It seems like almost everyone is getting involved in group exercise today. On any given day in a warehouse, in a park or at the gym you can find people exercising together. There’s everything from Running Clubs, Active X, Roller Striders to Boot Camp classes. So why exactly are so many people jumping the ‘lone wolf’ ship to work out with others in a group setting? What is the big attraction?

I’ve been involved in fitness for 25 years now and have belonged to power lifting and running clubs but have also been that solitary figure in the gym and on the road. I do feel this has given me a pretty good understanding of the appeal and the dynamics of both. Years ago I started my own outdoor fitness company, Gut Check Fitness, which recently got voted “A-List Best Boot Camp” San Diego and Competitor Magazine’s, “Hardest Workout.” This is where my passion lies.

So again, why join a group?
There are three key reasons why so many people decide to join us at Gut Check for group fitness.

Motivation. Unless you’re that rare person that can jump out of bed at 5 am and hit the ground running, odds are getting and staying motivated are difficult for you. You are not alone. The majority of the people I’ve worked with over the years have had the same problem. That’s one of the great things about the group setting. Many people that attend a class will show up exhausted from life in general but once they join the group people they find themselves getting reenergized. Plus there’s the friendly fitness instructor there to light a fire under you rear. Aside from just getting motivated to get out of bed and exercise, there’s the motivation to really improve your current fitness level. If you work out with people faster, stronger or more fit, guess what, odds are you’re going to get into better shape.
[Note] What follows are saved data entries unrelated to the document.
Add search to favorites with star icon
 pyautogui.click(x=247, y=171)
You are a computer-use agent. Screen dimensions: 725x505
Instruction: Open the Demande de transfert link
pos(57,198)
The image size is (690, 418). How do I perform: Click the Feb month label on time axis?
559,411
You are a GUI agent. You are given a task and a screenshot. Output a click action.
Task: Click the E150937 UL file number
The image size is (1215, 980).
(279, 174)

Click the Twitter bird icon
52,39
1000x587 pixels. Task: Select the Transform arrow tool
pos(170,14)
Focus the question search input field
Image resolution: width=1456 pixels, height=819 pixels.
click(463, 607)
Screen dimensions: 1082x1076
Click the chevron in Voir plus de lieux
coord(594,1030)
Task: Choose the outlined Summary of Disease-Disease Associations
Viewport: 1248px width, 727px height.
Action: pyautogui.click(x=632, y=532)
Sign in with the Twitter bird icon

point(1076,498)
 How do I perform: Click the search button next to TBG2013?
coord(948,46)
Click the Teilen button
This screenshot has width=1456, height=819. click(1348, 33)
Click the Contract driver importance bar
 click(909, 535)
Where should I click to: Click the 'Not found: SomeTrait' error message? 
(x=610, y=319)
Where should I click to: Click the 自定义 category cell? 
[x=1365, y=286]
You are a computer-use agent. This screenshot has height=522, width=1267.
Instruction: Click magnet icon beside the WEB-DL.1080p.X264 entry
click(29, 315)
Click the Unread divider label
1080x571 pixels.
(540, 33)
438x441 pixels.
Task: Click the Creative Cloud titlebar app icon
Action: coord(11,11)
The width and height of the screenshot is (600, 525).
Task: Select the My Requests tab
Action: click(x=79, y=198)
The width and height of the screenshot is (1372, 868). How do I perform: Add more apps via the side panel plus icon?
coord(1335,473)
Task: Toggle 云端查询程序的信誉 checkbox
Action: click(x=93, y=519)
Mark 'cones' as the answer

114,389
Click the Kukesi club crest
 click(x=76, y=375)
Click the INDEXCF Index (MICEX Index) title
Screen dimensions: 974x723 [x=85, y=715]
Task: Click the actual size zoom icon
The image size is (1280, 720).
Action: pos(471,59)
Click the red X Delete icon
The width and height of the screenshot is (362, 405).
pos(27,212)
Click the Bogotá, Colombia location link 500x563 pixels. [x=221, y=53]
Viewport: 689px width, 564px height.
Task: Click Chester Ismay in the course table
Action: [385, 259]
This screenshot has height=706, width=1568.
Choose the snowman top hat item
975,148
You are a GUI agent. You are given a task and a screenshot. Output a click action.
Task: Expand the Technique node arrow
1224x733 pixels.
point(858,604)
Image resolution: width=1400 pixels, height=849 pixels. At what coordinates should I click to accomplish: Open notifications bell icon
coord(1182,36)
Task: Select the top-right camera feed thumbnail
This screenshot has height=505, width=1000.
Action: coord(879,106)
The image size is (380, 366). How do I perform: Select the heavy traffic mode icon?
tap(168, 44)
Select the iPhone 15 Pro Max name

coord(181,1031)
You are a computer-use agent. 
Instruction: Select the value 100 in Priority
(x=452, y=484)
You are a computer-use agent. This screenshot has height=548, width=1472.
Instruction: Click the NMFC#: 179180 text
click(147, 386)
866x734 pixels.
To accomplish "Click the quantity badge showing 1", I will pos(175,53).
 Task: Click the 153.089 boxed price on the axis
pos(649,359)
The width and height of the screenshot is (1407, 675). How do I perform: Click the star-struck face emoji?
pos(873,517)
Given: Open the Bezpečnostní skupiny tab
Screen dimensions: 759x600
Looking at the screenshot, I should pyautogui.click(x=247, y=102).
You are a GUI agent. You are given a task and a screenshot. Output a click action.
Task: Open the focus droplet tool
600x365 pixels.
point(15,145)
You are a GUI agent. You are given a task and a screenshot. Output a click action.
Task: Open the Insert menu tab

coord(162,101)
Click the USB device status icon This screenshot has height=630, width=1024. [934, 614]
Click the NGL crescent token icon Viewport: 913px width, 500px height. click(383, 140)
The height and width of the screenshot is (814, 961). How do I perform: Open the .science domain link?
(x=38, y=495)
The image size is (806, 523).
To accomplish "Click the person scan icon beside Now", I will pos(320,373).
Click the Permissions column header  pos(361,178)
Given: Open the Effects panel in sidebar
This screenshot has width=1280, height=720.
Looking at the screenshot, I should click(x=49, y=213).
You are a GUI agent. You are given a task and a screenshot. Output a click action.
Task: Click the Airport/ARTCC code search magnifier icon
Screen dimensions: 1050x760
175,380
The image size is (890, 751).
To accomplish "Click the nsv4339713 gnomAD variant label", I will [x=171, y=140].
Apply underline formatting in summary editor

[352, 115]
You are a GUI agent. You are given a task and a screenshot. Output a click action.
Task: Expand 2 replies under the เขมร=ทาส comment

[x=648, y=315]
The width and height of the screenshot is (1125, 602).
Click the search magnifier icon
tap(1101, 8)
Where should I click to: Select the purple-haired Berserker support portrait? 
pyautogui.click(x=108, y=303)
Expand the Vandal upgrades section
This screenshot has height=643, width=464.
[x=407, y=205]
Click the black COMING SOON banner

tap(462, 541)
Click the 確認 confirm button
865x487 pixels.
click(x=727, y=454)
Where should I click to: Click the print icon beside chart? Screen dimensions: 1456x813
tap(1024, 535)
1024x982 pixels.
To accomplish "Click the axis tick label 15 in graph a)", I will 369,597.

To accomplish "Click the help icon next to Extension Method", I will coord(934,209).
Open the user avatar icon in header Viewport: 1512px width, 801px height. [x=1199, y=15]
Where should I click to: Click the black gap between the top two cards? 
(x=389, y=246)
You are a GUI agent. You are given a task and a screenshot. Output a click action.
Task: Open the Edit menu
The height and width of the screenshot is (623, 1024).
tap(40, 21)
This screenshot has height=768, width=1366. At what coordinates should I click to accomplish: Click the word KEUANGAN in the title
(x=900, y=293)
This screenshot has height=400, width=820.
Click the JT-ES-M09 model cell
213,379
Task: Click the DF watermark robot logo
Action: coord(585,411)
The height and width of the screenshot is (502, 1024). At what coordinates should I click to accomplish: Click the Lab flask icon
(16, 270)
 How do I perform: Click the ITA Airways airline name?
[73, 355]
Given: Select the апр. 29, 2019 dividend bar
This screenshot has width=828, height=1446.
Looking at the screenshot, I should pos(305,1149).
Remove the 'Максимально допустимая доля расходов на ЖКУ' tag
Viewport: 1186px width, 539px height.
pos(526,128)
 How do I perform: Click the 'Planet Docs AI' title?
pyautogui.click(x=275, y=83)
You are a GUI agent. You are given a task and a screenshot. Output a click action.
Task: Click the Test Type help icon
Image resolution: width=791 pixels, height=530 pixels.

There’s an old saying that goes, “the lead dog sets the pace for the rest of the pack.” Think about it.

Accountability. Remember when you were a kid going to high school and mom would wake you up in the morning to go to school, she was holding you accountable. If you were anything like me, I wouldn’t have graduated without her wake up calls. Thanks mom! A workout group can do the same thing for your exercise routine. I’ve had countless clients over the years at Gut Check Fitness say, “I wouldn’t be there in the morning if I didn’t know that Kim, Ron, Nancy, etc were going to give me a hard time for not showing up.” Through the fear of group teasing they get out of bed. Hey, it works! Plus, there’s the friendly instructor again that keeps track of your tardiness. I take a daily roll at my classes then each week I look to see who’s been playing Harry Houdini. If I haven’t seen them for a week or two I’ll generally send them a friendly reminder with the threat of numerous burpees. This usually does the trick.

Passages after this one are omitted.